Last revised by LocalRoot - 22 Jun 2026, 11:57

Steel is an alloy based mainly on iron with a controlled amount of carbon and, often, small amounts of other elements. It is one of the world's most important engineering materials because it can be made strong, tough, formable, weldable, magnetic or corrosion-resistant depending on composition and processing.

Steel is not a single material. It is a family of alloys with different grades for buildings, vehicles, tools, machinery, pipelines, rails, ships, appliances, packaging and medical equipment.

Composition

Most steels are mostly iron. Carbon changes the hardness, strength and ductility of the alloy. Other elements such as manganese, chromium, nickel, molybdenum, vanadium, silicon and boron can be added to control strength, wear resistance, corrosion resistance or heat treatment behaviour.
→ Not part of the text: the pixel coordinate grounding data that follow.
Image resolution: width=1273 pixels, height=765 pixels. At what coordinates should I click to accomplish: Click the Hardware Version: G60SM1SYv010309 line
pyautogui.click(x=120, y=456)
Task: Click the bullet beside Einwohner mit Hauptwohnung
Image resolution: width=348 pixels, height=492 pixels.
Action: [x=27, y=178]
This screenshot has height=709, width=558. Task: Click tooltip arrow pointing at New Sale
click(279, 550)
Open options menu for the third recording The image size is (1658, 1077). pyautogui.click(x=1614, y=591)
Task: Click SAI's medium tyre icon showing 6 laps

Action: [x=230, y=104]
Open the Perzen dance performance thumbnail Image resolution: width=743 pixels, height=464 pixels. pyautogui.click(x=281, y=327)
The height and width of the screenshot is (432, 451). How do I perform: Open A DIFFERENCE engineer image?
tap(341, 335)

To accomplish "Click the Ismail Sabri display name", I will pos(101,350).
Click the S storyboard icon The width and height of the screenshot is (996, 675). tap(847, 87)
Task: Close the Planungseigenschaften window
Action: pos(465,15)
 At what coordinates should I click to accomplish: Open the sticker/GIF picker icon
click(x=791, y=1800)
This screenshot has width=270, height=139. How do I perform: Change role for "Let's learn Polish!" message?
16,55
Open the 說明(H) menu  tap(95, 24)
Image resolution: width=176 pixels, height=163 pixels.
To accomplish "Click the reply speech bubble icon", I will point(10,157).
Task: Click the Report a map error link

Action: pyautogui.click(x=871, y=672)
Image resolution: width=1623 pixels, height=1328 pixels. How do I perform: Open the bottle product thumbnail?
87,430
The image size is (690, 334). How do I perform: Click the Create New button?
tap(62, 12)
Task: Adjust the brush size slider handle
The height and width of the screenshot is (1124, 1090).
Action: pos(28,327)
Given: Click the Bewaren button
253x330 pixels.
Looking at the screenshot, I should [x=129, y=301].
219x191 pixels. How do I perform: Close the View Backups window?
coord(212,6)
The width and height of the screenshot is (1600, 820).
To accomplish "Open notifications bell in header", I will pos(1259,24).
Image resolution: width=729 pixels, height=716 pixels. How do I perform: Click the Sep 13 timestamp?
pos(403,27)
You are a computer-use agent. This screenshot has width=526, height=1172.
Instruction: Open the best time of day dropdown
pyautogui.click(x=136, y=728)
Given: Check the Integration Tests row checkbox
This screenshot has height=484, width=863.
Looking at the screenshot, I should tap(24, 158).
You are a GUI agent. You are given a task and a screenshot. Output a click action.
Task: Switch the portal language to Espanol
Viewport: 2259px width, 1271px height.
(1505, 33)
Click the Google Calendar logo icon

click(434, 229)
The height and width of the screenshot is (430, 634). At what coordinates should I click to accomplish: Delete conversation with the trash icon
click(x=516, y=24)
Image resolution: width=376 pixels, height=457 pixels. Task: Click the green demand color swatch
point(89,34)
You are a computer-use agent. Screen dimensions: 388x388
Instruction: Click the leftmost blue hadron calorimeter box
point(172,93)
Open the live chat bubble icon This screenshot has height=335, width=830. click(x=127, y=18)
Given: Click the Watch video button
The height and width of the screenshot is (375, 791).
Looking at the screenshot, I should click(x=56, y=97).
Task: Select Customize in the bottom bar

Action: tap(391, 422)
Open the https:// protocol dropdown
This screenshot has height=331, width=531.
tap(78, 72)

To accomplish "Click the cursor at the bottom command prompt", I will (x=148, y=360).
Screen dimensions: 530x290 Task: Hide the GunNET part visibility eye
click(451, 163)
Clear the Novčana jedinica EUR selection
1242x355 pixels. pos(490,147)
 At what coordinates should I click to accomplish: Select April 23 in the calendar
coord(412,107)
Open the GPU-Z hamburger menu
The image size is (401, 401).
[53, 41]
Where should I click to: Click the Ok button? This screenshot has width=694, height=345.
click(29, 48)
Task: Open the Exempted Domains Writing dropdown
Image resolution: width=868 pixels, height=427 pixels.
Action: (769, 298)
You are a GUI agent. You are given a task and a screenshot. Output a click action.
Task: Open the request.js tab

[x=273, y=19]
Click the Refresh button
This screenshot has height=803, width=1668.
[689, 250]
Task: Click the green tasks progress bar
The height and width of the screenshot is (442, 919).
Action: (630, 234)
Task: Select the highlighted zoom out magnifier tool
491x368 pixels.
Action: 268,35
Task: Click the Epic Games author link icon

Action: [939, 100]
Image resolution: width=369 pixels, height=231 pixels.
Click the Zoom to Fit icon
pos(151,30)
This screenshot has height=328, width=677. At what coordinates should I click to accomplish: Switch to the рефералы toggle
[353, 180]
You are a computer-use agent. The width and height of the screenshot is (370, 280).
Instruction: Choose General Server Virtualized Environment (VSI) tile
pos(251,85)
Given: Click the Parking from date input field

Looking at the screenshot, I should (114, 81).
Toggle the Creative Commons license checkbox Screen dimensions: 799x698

Stainless steels contain enough chromium to form a protective oxide layer, which improves resistance to corrosion. Tool steels are formulated for hardness and wear resistance. Structural steels are designed for strength, toughness, weldability and predictable performance in construction.

Production

Steel is commonly made by reducing iron ore to iron and then refining it into steel, or by melting and refining scrap steel in an electric arc furnace. Two major routes are the blast furnace and basic oxygen furnace route, and the electric arc furnace route.

The exact process affects cost, emissions, scrap use and product range. Modern steelmaking also uses secondary metallurgy, casting, rolling, heat treatment and surface finishing to meet grade specifications.

Uses

Steel is used in buildings, bridges, railways, cars, ships, pipelines, tools, machinery, packaging, domestic appliances and energy infrastructure. Its wide use comes from the balance between strength, availability, formability, recyclability and cost.

Different applications need different grades. Reinforcing bar for concrete, stainless steel for food handling, electrical steel for motors and transformers, and advanced high-strength steels for vehicles are not interchangeable materials.

Recycling and Environmental Issues

Steel is highly recyclable, and scrap is an important raw material. Recycling reduces demand for virgin raw materials, but steelmaking still has major energy and carbon impacts.

The industry is working on lower-carbon production routes, including greater scrap use, renewable electricity for electric arc furnaces, direct reduced iron using lower-carbon energy, and carbon capture in some settings.